There are few simple solutions in education. If you are being promised one, it is at best a hopeful fib, at worst a deceptive sales-pitch. But there are some helpful principles that can guide our actions. A useful one I think could help improve literacy in primary and secondary schools: write less; read more.
It is unsurprising to state that becoming a strong reader takes a significant amount of sustained reading throughout school. The statistics are clear – some children are read to daily and hear over 1.4 million and a half words than their peers who are never read to, before they even get to school. The special language of books is more complex than daily conversations, so children have to read, read, read, and be read to lots and lots.
You could question: are pupils being read to enough in the school week? How much reading are they exposed to, and how do we know? Are we wading through too many comprehension questions that imitate national tests, but inhibit reading volume in English? Are opportunities for reading in history, geography, science, and more, being exercised across the curriculum?
It is not a simple solution. Reading complex texts that build enough new learning but do not prove too hard for novice pupils (‘Goldilocks texts’), often needs careful scaffolding. Informational texts about unfamiliar topics can require sustained strategic support.
But if the answer is getting to grips with difficult reading is to simplify extended reading to countless bitesize worksheets, or dual-coded PowerPoints, then pupils’ reading diet will offer slim short-term gains, but it will also accumulate long-term losses.
Why writing less may prove a paradoxical solution
Reading more, longer texts could be the solution to improving reading. So, the answer to improve writing must be writing more and writing longer texts too, right? I suggest not. It may well be that the opposite approach is key for improvement.
The notion that pupils must practice every genre of writing in English, or write lengthy arguments and unstructured notes in subjects across the curriculum, may be a common assumption. It can lead to lots of writing practice, but it is unclear whether it leads to much improvement in pupils’ writing.
Pupils can labour under the misconception that writing lengthy stories or epic answers leads to success. It seldom does.
You could question: Are pupils aware of how to write successfully, and differently, in history, science, art, and across the curriculum? Could we offer better feedback to improve writing if we focused on short, well-structured texts? Is writing and editing one brilliant sentence worth more than one hundred sloppy sentences written in haste?

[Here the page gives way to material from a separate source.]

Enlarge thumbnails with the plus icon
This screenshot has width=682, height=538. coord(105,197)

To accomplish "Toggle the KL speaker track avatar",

What if pupils had more time reading, and talking about what they read, then write brilliant, polished diamonds of sentences. Not paragraphs, or pages filled with aimless efforts. Instead of teachers labouring over feedback of lengthy error-strewn pupils’ writing, what it the focus was truly mastering great sentences – combining them, shrinking them, expanding them, and more.
Improving writing isn’t about playing with a checklist of tricks and slapping in a token semi-colon. It takes lots of scaffolded support, crafting and drafting – and likely we gain from tackling fewer genres than we may think.
Great writing requires lots of explicit modelling and ample reading practice. Year 6 writing that is ‘working at greater depth’ makes clear – good writers need to do lots of reading. It asks for writing that appeals to a “range of purposes and audiences”, along with the expectation pupils are “drawing independently on what they read as models…e.g. literacy language” etc.